Repeat word for word the opening stretch of the entries, from the first line through the line containing "[modal abre las redes sociales] (395, 279)".

*** Source records

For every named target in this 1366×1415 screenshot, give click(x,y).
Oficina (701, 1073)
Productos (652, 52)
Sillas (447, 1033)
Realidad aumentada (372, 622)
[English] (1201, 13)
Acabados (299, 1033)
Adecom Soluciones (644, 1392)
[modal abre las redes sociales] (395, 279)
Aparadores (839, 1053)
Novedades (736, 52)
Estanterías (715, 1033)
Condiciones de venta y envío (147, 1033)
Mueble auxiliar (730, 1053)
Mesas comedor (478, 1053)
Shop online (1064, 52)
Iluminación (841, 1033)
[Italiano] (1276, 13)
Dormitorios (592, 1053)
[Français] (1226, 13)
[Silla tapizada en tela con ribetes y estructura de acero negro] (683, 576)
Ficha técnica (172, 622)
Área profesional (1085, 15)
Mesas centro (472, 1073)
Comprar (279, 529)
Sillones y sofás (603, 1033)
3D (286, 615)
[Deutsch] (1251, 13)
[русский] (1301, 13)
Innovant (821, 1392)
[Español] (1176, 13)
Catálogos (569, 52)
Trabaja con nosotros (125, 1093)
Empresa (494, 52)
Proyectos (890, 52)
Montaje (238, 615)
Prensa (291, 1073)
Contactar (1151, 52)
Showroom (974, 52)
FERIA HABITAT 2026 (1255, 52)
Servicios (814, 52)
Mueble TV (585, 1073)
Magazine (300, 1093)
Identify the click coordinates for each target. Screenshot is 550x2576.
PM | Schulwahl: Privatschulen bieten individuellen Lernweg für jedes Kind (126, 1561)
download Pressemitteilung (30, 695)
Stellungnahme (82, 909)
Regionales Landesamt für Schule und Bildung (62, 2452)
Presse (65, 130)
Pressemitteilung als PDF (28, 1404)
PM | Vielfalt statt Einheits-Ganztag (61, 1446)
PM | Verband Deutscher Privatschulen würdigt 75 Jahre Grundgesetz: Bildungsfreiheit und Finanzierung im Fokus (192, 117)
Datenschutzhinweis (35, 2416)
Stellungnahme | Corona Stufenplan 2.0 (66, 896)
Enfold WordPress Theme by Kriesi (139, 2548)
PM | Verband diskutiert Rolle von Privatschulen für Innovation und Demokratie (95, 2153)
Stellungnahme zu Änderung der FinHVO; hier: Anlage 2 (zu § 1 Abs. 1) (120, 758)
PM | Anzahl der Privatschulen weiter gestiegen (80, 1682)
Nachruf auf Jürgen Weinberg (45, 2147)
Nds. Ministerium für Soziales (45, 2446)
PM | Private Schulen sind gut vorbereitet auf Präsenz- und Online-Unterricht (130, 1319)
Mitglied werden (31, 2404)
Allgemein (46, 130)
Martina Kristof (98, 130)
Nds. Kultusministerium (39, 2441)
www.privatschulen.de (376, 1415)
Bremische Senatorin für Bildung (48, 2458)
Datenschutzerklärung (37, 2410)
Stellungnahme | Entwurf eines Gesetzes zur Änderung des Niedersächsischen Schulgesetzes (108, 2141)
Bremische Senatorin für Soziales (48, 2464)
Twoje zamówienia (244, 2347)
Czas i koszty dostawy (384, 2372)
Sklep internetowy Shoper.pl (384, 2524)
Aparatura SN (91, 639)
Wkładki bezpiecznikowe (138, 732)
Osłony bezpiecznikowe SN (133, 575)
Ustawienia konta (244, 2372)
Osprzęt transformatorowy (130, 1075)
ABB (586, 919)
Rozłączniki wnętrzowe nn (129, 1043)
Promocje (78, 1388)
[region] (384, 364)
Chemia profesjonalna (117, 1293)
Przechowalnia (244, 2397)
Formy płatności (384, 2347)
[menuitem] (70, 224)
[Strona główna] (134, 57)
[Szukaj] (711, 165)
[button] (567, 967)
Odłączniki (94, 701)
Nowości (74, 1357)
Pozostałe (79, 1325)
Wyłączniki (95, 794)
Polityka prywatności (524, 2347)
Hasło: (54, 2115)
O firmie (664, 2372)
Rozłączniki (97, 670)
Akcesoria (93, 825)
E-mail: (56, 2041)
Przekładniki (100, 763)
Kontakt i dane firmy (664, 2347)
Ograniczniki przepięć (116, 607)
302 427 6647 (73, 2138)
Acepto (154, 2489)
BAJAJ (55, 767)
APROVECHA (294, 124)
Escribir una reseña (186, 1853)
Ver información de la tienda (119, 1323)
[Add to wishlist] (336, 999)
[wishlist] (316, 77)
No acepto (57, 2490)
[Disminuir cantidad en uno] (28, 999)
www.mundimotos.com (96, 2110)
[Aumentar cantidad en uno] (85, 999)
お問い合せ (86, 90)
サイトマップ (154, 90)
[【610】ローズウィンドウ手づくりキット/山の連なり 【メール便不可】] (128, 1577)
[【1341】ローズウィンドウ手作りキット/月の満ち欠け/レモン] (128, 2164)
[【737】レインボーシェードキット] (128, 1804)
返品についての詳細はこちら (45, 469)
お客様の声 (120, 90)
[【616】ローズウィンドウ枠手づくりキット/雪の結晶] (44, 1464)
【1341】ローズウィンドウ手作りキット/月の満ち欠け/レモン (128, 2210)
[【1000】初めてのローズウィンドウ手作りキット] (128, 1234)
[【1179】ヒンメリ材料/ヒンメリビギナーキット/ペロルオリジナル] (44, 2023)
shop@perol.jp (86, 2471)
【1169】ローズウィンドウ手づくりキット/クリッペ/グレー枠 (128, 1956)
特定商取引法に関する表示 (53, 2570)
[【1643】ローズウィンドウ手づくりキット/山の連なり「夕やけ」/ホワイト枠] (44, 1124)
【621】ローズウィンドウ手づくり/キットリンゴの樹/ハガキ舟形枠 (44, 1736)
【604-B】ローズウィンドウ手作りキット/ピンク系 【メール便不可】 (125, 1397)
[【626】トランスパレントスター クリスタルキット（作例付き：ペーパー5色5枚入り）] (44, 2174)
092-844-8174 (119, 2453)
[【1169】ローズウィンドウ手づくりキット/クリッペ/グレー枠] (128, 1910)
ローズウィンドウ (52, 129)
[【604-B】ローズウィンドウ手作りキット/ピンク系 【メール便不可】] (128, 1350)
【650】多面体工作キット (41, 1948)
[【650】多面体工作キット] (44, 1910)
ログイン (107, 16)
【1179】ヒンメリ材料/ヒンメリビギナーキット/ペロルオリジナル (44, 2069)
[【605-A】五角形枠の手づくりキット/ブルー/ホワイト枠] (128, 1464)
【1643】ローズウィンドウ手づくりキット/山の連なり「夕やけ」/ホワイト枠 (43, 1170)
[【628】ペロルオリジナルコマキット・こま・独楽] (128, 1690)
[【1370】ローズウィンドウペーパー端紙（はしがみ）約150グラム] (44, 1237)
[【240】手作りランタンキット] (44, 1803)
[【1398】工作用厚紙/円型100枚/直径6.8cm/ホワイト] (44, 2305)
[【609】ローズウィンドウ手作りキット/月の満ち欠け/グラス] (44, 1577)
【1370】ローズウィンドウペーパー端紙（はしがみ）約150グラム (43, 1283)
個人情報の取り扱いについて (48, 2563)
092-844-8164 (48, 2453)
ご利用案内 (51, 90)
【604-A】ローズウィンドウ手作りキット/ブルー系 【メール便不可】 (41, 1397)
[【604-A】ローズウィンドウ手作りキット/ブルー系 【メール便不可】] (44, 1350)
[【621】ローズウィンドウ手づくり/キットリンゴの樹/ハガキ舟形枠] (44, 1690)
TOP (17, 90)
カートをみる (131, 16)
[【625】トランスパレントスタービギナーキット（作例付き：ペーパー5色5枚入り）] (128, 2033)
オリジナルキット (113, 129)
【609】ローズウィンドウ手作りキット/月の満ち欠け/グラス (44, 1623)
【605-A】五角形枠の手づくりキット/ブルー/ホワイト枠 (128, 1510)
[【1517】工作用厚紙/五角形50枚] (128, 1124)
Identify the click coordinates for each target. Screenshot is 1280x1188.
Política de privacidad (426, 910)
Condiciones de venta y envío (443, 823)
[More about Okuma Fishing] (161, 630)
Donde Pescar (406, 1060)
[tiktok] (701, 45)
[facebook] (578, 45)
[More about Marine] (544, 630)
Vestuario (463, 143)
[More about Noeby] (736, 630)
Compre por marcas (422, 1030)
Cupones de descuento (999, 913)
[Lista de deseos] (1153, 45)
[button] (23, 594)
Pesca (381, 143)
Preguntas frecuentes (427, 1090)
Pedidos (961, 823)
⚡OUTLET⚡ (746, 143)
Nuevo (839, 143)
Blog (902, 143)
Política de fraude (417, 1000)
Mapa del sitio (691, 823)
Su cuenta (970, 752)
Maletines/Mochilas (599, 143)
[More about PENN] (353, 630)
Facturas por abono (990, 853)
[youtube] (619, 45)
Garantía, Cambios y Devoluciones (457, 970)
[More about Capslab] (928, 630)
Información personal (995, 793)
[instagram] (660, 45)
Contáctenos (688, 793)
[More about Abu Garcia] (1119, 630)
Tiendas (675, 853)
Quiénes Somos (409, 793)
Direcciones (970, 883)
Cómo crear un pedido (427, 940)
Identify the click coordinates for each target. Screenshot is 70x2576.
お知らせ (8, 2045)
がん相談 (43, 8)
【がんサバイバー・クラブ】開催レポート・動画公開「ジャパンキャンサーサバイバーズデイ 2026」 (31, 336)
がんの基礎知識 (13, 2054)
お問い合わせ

******

◆ The answer:
For every named target in this 1366×1415 screenshot, give click(x,y).
Oficina (701, 1073)
Productos (652, 52)
Sillas (447, 1033)
Realidad aumentada (372, 622)
[English] (1201, 13)
Acabados (299, 1033)
Adecom Soluciones (644, 1392)
[modal abre las redes sociales] (395, 279)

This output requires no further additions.